## [What this task involves]
All lines containing the string "computer" must be copied from the entries.

[Material for this task Boundary: Start]

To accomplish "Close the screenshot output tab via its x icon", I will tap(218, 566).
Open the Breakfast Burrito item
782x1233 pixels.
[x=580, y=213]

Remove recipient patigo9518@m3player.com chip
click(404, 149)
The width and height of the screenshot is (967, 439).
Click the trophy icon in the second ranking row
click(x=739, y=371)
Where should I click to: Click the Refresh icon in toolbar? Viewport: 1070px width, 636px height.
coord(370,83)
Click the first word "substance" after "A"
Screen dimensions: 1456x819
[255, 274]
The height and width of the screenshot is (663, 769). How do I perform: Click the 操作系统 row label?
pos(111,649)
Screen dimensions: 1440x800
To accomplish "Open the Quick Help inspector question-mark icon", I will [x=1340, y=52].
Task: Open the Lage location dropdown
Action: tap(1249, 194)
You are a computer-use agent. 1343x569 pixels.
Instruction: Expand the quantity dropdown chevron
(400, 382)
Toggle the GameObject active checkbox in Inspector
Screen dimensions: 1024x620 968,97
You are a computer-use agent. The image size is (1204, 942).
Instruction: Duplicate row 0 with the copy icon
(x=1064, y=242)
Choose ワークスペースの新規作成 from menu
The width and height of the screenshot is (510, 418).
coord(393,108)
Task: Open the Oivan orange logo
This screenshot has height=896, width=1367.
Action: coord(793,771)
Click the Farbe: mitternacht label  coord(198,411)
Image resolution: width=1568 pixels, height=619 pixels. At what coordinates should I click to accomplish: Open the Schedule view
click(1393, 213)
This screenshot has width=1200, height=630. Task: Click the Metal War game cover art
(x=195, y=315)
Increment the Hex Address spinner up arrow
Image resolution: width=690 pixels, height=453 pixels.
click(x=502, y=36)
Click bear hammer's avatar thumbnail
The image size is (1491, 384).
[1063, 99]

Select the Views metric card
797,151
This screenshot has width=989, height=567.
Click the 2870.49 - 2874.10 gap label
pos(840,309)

[Material for this task Boundary: End]

## [Answer space]
You are a computer-use agent. 1343x569 pixels.
You are a computer-use agent. The image size is (1204, 942).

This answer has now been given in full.